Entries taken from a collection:
────────────────
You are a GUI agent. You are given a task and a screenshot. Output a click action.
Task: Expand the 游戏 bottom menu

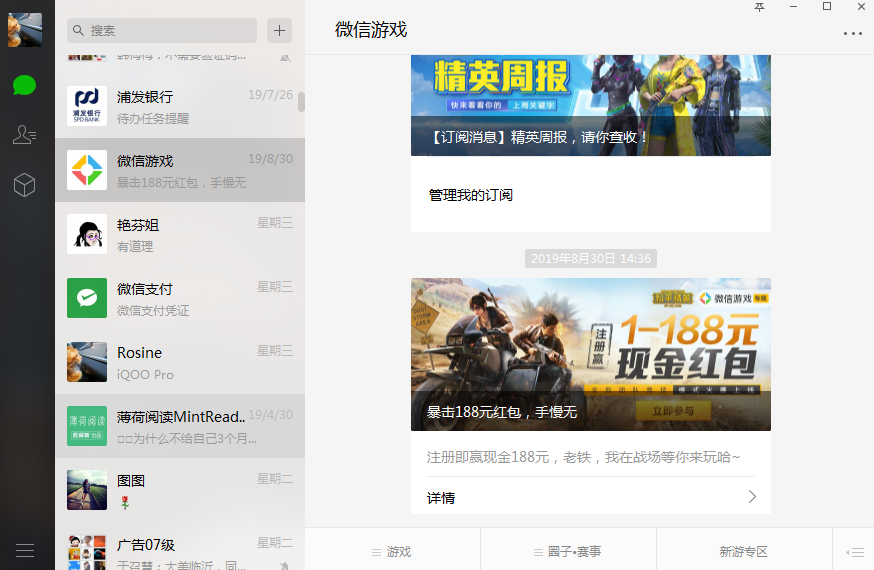click(392, 551)
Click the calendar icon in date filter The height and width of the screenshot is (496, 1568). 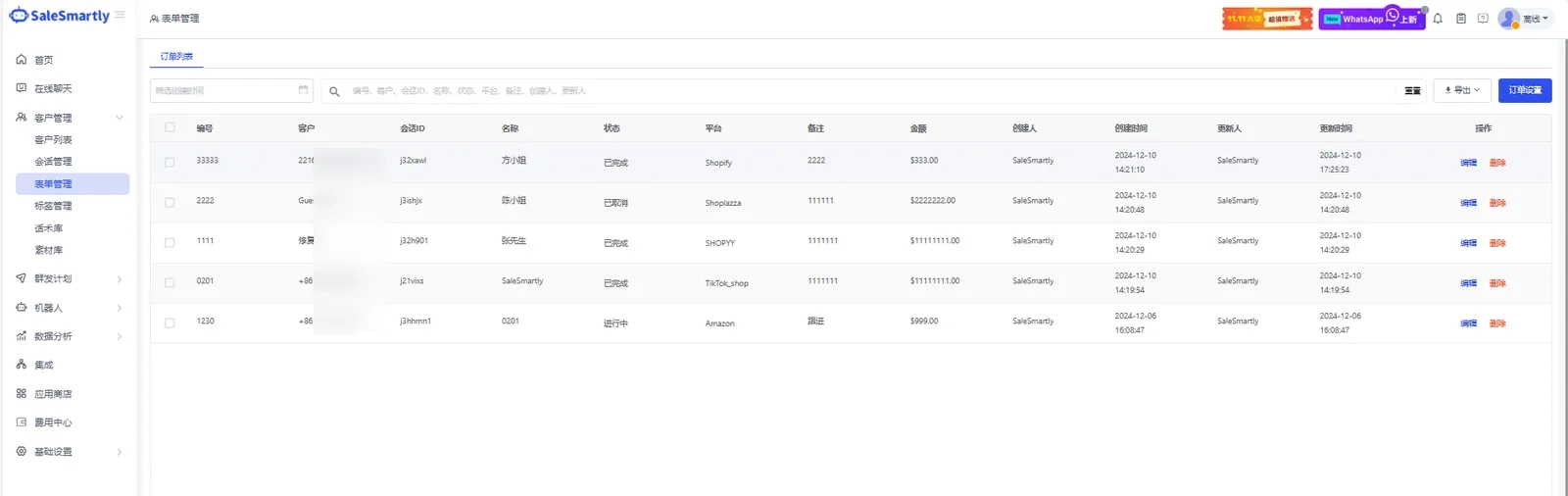point(303,90)
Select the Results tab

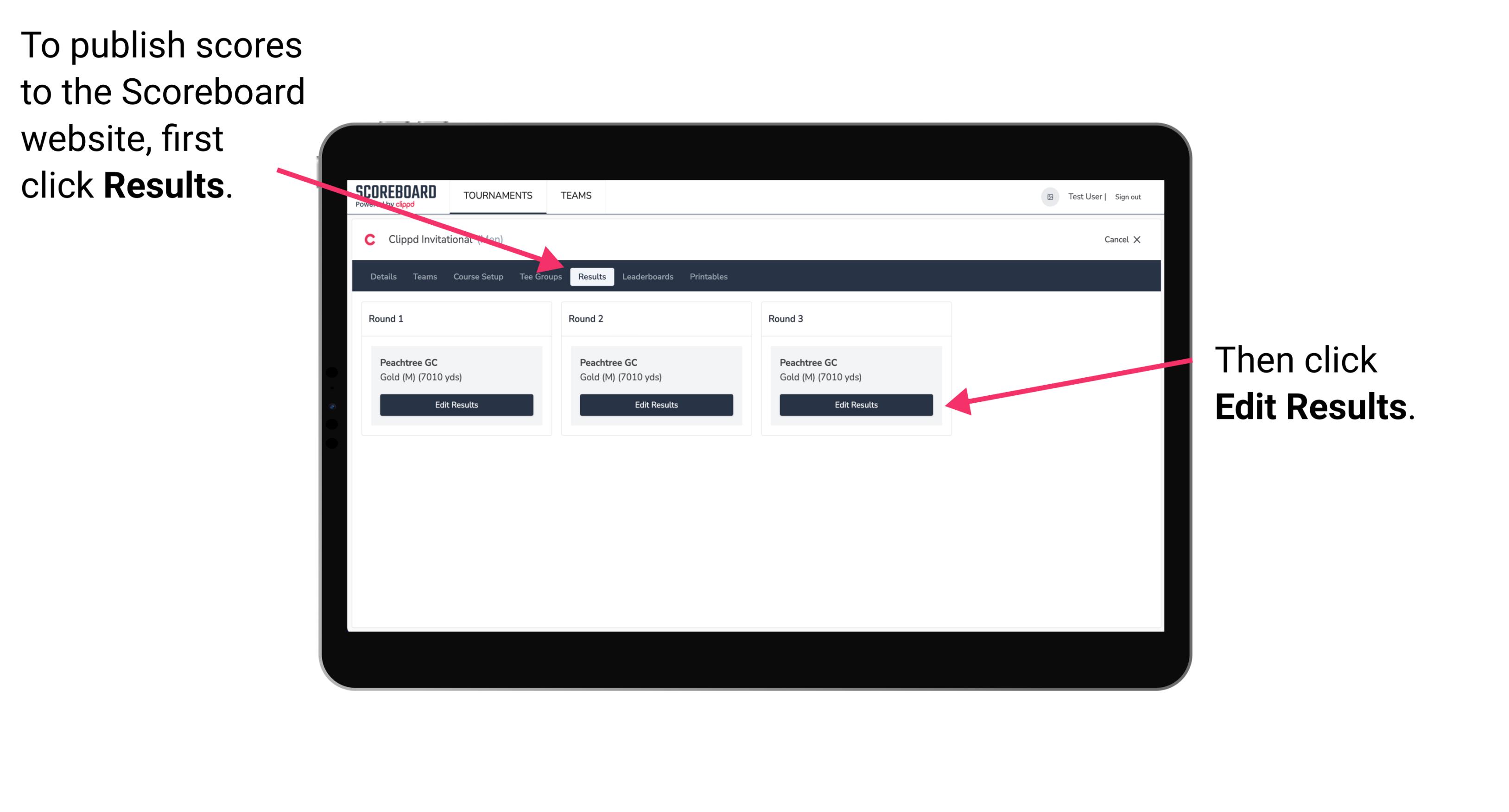click(x=591, y=276)
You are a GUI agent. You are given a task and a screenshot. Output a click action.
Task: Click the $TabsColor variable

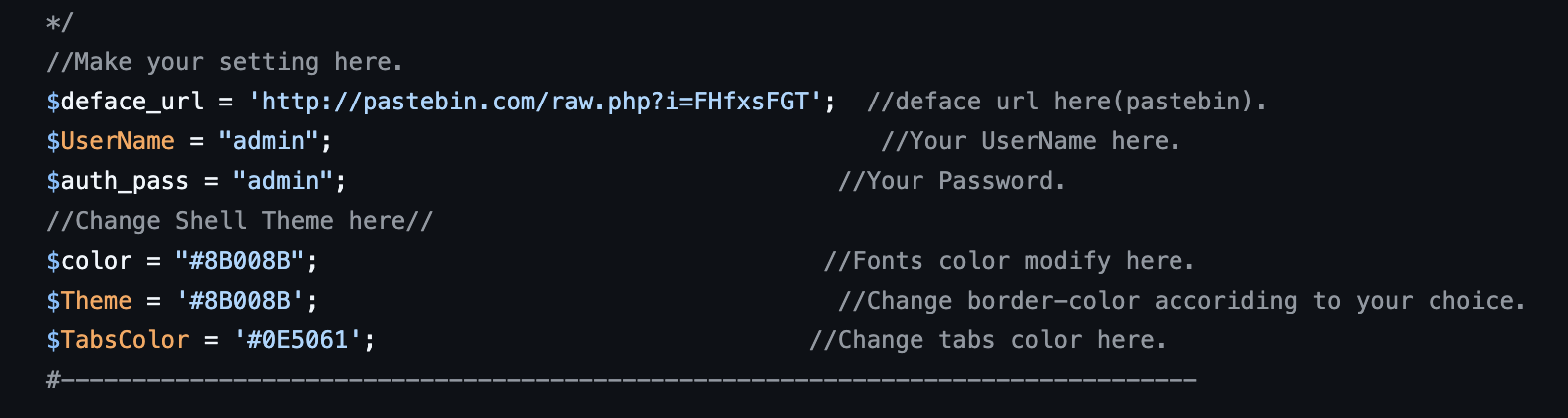[x=118, y=340]
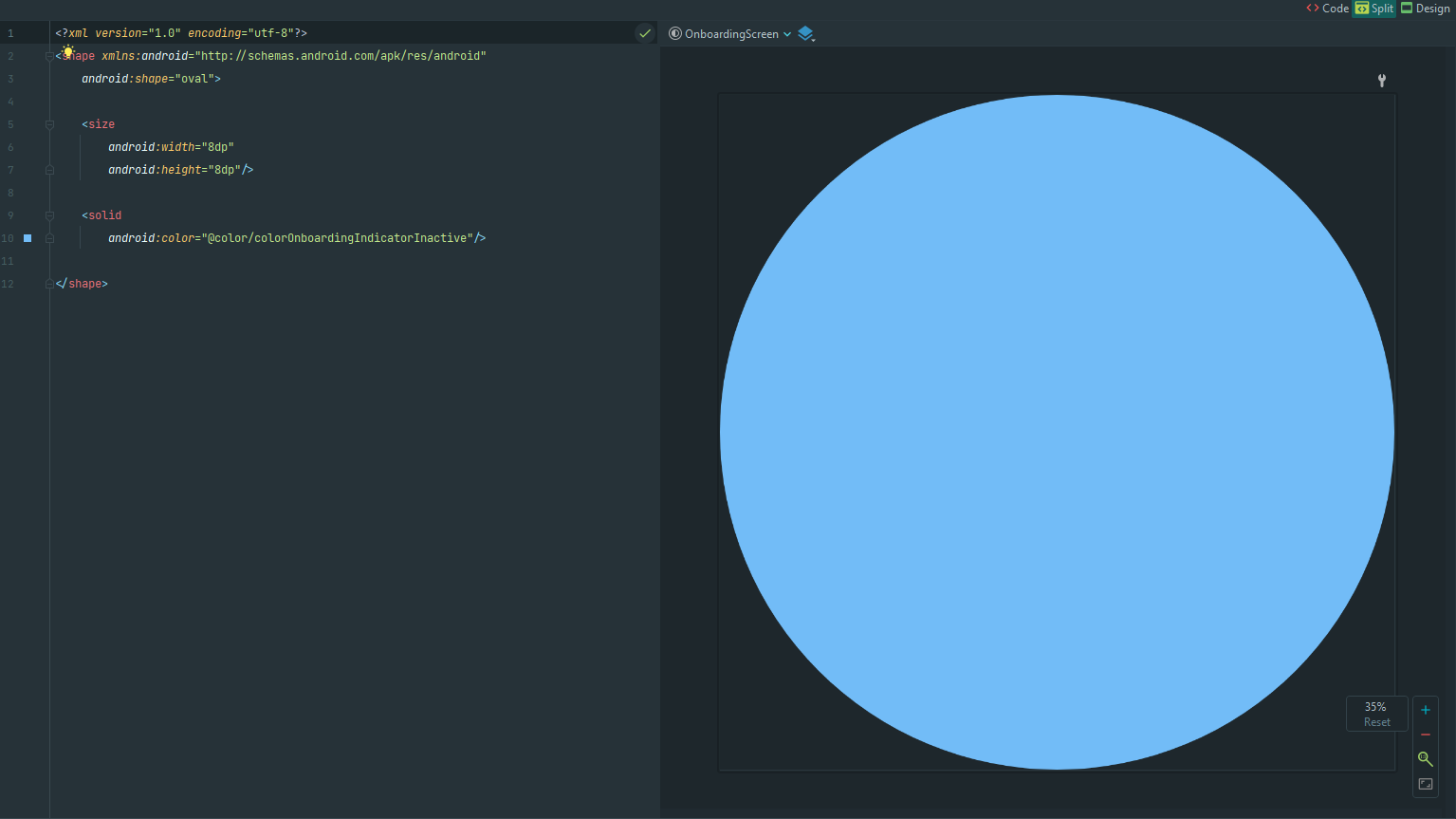Click Reset to restore default zoom
This screenshot has height=819, width=1456.
[x=1376, y=722]
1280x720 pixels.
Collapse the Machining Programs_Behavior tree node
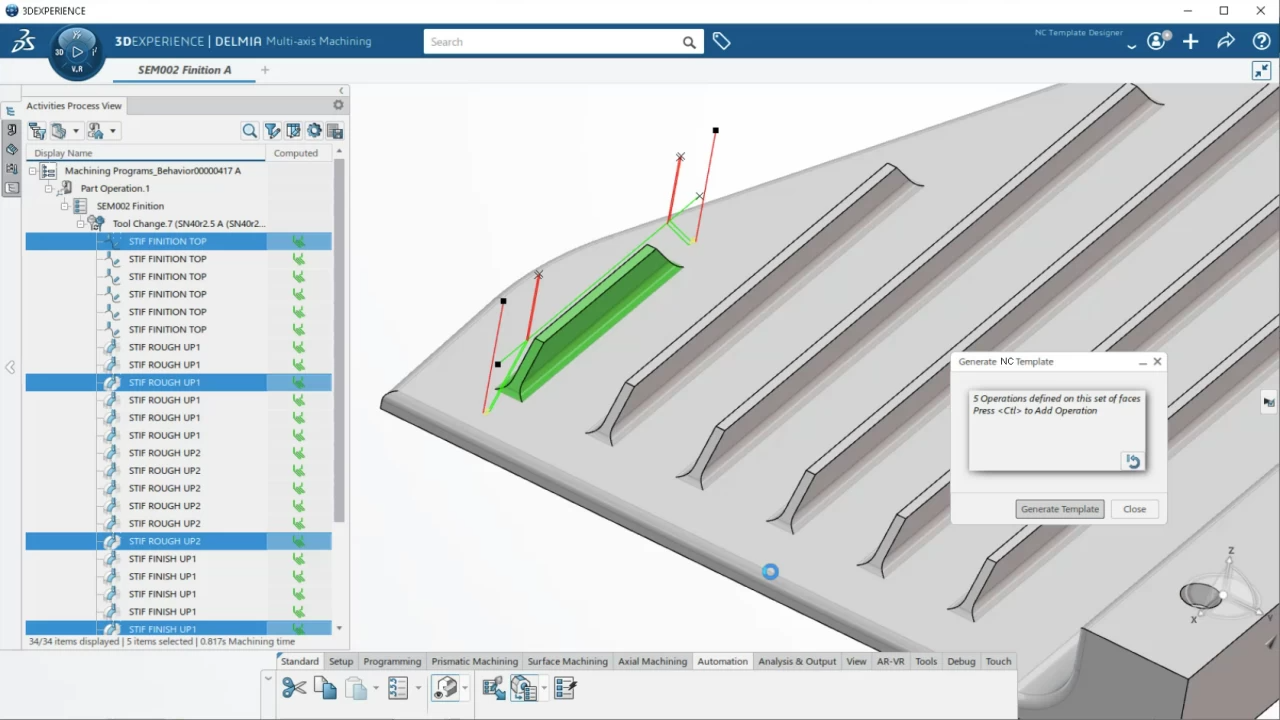click(33, 171)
────────────────
All that is wanted is an exact copy of the lines from the line bearing "Select the Results tab" through the final line of the entries, including both ends but no pictures.

Select the Results tab

click(x=591, y=276)
You are a GUI agent. You are given a task and a screenshot. Output a click action.
Task: Click the $TabsColor variable

[x=118, y=340]
Click Reset to restore default zoom
This screenshot has height=819, width=1456.
[x=1376, y=722]
1280x720 pixels.
Collapse the Machining Programs_Behavior tree node
click(33, 171)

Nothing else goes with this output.